Listen to Martin Luther King, Jr's last Sermon.And the participants included Bessie and Taylor Rogers who on April 3, 1968, were in the Mason Temple in Memphis when Martin Luther King, Jr. declared that he had been to the mountaintop from which he could see the promised land.  In a message that was eerily prophetic, he assured those in attendance that they would get there even if he himself might not get there with them.  He comforted them that he was, “happy, tonight.  I’m not worried about anything.  I’m not fearing any man.”  It was his last speech.  For Taylor, it was, “kinda like you lost a part of your family.  You really can’t describe it.  He stopped everything, put everything aside to come to Memphis to see about the people on the bottom of the ladder, the sanitation workers.

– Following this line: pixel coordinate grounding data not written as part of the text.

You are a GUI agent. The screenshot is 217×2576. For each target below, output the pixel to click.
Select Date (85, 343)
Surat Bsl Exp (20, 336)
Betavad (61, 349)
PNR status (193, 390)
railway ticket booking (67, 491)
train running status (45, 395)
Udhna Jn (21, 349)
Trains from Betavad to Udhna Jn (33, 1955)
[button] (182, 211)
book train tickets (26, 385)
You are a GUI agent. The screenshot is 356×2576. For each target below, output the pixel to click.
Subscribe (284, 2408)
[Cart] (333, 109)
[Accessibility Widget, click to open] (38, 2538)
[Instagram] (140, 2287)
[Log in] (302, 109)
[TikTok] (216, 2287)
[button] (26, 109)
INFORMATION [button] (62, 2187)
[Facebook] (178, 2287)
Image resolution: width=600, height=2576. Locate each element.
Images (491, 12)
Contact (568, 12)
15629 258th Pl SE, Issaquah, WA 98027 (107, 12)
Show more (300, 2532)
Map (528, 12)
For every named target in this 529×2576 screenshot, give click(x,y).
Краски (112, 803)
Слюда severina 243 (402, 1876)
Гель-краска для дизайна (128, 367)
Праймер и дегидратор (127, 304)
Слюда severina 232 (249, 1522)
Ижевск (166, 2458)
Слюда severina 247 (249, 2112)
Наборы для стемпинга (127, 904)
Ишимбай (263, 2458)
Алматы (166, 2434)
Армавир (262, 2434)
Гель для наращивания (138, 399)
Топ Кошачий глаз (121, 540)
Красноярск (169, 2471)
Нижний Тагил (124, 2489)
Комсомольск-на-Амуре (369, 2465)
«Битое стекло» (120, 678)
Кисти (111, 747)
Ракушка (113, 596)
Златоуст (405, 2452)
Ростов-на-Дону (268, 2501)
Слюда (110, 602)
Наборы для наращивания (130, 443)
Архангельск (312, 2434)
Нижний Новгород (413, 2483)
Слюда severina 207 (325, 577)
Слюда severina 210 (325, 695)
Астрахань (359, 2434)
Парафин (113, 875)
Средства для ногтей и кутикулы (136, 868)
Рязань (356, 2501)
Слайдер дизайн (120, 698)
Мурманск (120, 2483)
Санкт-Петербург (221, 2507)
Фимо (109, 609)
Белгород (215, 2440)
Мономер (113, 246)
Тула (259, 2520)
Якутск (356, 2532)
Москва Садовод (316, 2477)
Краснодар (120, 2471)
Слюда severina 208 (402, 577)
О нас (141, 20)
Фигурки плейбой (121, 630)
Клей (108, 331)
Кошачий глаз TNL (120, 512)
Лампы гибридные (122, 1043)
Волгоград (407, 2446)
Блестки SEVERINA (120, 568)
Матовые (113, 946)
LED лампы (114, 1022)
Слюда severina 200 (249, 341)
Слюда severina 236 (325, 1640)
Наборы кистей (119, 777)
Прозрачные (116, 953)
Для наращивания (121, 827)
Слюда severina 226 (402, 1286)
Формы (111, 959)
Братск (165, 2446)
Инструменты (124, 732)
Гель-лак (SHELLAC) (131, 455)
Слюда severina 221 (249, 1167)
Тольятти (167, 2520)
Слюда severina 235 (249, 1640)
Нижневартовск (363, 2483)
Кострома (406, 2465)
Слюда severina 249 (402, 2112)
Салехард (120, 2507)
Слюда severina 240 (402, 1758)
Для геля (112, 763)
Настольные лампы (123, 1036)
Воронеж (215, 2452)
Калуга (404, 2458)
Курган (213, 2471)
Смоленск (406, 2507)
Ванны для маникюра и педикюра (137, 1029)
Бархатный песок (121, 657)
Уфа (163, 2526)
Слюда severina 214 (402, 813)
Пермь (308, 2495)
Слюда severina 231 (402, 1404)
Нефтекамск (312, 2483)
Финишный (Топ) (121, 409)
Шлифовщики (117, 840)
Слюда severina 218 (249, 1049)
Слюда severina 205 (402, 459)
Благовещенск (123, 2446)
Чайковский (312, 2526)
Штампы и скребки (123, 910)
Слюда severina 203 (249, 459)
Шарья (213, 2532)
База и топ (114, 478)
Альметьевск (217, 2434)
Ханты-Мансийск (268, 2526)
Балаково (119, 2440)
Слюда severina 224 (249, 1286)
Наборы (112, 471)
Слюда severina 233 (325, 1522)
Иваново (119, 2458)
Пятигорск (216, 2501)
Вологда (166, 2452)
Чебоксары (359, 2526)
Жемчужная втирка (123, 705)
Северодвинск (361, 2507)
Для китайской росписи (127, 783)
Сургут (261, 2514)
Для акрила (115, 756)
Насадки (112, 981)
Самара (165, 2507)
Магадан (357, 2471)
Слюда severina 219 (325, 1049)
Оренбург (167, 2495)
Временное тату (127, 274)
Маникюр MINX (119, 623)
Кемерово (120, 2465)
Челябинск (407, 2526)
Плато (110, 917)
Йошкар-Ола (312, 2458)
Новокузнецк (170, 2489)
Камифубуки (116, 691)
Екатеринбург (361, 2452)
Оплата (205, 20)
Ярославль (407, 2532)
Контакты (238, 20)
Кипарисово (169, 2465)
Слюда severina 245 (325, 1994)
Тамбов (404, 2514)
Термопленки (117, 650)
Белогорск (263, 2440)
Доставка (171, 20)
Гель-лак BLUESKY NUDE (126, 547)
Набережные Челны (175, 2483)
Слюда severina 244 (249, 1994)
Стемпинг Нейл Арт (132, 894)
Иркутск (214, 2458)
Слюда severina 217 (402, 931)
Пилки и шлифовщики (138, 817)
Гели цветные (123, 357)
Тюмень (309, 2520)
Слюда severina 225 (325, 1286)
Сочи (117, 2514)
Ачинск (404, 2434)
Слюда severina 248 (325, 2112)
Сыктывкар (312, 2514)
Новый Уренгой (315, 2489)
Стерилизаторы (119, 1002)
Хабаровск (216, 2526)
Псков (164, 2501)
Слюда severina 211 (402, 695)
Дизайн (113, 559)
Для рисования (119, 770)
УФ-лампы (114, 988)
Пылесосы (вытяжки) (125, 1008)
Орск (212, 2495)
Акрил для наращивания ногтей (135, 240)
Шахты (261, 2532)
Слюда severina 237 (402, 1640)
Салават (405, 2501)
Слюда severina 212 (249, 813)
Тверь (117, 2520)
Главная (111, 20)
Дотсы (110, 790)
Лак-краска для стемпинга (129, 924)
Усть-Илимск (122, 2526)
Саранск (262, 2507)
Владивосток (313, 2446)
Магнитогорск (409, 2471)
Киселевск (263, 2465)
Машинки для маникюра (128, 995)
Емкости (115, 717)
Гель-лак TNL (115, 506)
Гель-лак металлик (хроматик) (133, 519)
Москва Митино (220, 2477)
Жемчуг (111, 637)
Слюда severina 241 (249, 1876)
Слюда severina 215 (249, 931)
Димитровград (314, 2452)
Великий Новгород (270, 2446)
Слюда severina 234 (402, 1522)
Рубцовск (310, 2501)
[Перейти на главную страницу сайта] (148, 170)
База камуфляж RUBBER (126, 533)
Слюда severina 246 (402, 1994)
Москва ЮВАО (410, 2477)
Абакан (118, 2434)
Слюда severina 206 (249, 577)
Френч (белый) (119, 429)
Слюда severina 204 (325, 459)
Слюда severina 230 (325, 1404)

Anniversaries of this sort are cause for nostalgia and reflection.  But until nostalgia and reflection translate into real change the promised land for many remains a cruel dream.  Those like me who are insulated from the reality of persistent discrimination and hate might easily conclude that the world is a better place compared to 50 years ago.  And perhaps in some ways it is.  But in many other ways, we continue to avoid the work that will take us to that place in which we are each of us judged not for our differences and our weaknesses and failures but for the victories to which every human being can lay claim as a precious and once-in-a-lifetime inhabitant of this place.

It starts here.  Never underestimate your own capacity to change the world.  Start with the ways in which you treat one another, and especially the way we treat those who look to us for comfort when confronted with disease and discomfort.  It starts with you.